AMD CEO Lisa Su has come out on the stage. She opened the presentation reminiscing on the launch of ChatGPT just one year ago, and the explosive impact it has had on the world.
Generative AI will require significant investments to meet the needs for training and inference workloads. One year ago, AMD predicted a $150 billion TAM for AI workloads by 2027. Now AMD has revised that estimate up to $400 billion in 2027.
AMD is currently focusing on tearing down the barriers to AI adoption and cooperating with its partners to develop new solutions.
Lisa Su said that the availability of GPU hardware is the biggest barrier, and now the company is helping address that with the launch of its Instinct MI300 accelerators. The new CDNA 3 architecture delivers huge performance gains in multiple facets.
The MI300 has 150 billion transistors. 128-channels of HBM3, fourth-gen Infinity Fabric, and eight CDNA 3 GPU chiplets.
The Instinct MI300 is a game-changing design - the data center APU blends a total of 13 chiplets, many of them 3D-stacked, to create a chip with twenty-four Zen 4 CPU cores fused with a CDNA 3 graphics engine and 8 stacks of HBM3. Overall, the chip weighs in with 146 billion transistors, making it the largest chip AMD has pressed into production.
AMD claims up to a 1.3X more performance than Nvidia's H100 GPUs in certain workloads. The slide above outlines the claimed performance advantages.
Scalability is incredibly important -- performance needs to increase linearly as more GPUs are employed. Here AMD shows they match Nvidia's eight-GPU H100 HGX system with an eight-GPU AMD platform.
The MI300 delivers performance parity in training with Nvidia, but exhibits the strongest advantages in inference. AMD highlights a 1.6X advantage in inferencing.

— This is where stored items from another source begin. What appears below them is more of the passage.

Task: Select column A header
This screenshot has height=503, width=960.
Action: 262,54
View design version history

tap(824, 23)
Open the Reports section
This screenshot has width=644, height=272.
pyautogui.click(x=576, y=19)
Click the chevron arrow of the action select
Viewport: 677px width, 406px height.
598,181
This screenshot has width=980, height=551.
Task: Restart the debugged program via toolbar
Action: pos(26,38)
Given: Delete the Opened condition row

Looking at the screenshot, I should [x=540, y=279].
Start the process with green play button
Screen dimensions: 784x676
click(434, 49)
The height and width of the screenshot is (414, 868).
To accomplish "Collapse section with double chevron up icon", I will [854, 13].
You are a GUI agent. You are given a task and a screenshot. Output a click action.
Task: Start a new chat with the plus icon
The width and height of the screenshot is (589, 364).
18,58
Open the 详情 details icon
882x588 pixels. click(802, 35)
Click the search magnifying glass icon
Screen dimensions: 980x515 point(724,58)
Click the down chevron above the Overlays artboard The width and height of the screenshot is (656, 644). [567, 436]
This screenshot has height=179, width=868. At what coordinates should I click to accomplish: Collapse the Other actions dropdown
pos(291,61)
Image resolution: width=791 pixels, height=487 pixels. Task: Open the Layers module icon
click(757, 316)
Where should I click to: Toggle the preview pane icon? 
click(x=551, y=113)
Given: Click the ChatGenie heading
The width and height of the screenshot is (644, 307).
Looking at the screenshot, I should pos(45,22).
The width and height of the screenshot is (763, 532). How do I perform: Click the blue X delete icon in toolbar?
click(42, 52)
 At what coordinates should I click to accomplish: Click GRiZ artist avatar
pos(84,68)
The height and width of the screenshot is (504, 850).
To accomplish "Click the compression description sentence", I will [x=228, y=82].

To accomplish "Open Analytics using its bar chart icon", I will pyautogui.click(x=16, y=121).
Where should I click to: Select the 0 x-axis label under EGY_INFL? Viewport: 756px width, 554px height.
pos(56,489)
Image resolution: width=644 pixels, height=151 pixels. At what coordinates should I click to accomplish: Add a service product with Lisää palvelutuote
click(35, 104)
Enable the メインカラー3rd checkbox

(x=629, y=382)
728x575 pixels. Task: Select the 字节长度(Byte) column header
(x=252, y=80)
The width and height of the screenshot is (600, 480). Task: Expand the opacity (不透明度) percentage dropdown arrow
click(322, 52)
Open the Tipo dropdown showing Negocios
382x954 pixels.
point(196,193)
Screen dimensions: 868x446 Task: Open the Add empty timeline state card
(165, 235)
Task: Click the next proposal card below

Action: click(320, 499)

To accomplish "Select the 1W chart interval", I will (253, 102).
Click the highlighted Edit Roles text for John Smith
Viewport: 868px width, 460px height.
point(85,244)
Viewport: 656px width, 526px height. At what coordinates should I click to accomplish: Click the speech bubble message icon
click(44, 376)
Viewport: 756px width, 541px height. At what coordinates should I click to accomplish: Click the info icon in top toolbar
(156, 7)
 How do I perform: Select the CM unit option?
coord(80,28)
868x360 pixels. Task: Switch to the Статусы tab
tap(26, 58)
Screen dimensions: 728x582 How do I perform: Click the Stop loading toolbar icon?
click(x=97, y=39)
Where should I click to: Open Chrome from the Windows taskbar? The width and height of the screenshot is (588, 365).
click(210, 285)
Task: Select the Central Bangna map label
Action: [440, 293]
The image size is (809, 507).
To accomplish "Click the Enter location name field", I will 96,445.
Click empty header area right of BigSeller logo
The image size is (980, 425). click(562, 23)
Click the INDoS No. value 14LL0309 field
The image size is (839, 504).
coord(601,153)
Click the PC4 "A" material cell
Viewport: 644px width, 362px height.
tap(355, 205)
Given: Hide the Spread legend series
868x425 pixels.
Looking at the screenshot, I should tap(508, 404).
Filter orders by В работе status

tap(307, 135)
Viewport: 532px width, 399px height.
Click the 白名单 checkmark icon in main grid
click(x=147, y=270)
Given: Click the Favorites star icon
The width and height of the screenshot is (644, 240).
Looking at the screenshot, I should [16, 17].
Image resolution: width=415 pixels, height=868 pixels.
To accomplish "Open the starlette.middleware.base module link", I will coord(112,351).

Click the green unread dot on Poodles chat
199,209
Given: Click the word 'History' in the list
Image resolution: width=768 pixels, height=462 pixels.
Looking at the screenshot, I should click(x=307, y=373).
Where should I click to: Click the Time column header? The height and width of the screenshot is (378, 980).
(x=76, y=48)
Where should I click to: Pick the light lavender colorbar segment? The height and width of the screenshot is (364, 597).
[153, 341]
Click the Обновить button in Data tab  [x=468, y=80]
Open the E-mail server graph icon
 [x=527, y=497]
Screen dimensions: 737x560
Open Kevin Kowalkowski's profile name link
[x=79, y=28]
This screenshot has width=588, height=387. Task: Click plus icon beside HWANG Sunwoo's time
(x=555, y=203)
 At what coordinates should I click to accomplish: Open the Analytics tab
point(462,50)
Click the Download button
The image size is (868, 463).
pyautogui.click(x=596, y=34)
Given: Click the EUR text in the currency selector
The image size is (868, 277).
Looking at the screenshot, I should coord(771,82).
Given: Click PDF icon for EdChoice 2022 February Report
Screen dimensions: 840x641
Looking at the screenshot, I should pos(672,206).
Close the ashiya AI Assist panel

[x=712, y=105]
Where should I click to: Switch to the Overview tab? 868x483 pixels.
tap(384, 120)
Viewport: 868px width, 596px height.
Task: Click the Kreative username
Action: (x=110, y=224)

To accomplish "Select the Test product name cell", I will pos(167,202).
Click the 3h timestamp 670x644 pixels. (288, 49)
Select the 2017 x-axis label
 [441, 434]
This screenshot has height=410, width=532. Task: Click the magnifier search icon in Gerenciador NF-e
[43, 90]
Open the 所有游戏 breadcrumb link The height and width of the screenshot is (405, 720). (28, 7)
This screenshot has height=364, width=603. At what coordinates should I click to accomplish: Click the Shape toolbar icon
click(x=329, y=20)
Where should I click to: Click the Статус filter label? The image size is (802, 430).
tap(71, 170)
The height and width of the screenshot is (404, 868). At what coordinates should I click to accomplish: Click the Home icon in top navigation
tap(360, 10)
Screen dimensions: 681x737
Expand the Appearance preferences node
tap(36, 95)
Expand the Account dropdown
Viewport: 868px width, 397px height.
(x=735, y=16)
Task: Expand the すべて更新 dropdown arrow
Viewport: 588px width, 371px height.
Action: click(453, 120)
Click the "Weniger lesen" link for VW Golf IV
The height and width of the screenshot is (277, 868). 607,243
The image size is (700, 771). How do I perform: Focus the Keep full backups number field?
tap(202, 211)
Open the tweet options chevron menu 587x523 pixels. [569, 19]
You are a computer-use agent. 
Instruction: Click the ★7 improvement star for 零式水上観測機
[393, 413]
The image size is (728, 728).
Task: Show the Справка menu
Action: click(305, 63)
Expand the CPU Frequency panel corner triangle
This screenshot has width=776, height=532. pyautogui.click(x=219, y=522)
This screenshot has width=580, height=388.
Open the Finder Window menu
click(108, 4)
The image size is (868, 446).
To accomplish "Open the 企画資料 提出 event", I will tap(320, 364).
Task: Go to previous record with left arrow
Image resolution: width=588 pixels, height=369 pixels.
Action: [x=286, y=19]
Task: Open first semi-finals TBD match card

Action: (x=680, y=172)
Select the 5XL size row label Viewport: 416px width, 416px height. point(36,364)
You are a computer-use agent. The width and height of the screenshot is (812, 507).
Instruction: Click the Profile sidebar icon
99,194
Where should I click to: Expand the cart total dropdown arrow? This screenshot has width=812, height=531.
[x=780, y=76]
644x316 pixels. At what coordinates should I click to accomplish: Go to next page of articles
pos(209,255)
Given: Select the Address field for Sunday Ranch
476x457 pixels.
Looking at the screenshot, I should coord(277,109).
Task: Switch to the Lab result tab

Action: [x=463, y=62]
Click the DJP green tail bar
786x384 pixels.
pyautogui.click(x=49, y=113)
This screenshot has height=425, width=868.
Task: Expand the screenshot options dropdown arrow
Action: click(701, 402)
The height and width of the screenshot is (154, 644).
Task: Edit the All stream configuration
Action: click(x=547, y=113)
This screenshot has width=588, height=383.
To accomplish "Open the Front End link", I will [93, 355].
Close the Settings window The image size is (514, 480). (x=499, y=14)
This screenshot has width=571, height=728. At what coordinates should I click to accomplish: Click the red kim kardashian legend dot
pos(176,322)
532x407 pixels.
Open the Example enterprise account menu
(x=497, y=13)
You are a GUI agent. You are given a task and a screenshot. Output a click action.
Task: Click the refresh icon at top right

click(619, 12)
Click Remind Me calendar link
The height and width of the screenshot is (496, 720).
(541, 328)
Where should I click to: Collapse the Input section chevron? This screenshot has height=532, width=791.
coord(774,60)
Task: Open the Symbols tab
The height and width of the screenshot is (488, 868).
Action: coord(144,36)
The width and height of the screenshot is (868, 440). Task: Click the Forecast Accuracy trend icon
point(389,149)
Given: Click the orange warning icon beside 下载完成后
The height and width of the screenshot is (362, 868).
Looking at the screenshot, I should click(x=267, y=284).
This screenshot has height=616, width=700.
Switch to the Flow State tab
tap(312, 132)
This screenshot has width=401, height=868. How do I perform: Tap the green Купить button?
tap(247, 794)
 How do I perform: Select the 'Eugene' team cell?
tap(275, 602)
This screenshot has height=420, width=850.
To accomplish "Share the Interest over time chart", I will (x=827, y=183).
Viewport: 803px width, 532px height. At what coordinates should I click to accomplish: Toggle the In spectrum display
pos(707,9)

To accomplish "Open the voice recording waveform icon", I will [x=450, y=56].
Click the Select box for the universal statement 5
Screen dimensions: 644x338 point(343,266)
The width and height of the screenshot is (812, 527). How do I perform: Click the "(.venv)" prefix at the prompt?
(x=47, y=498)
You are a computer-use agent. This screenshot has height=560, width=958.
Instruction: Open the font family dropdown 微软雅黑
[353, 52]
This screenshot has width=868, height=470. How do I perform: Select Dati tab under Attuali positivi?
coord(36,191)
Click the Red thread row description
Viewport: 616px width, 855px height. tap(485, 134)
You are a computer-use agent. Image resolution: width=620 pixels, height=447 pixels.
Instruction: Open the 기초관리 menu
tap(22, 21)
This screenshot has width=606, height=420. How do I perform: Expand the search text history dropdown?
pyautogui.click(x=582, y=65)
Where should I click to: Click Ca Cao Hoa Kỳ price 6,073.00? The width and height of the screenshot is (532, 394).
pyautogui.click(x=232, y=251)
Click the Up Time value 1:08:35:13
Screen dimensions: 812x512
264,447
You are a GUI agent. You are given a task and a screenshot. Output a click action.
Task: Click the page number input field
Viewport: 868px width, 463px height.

Microsoft CTO Kevin Scott has come to the stage to talk with Lisa Su about the challenges of building out AI infrastructure.
While they discuss the details, here are some details about MI300.
Microsoft will have MI300X coud instances available in preview today.
Lisa Su displayed the AMD Instinct MI300X platform.
AMD CTO Victor Peng has come to stage to talk about the latest advances in ROCM, AMD's open source competitor to Nvidia's CUDA.
Peng talked about the advantages of the open ROCm ecosystem, as opposed to Nvidia's proprietary approach.
AMD's next-gen ROCm 6 is launching later this month. Support for Radeon GPUs continues, but it also has new optimizations for MI300.
ROCm provides up to a 2.6X improvement in vLLM, among other optimizations that total an 8X improvement on MI300X compared to ROCm 5 on MI250X (this isn't a great comparison).
AMD continues to work with industry stalwarts like Hugging Face and PyTorch to expand the open source ecosystem.
AMD GPUs, including the MI300, will be supported in the standard Triton distribution starting with version 3.0.
Peng is now talking with leaders from Databricks, essential AI, and Lamini.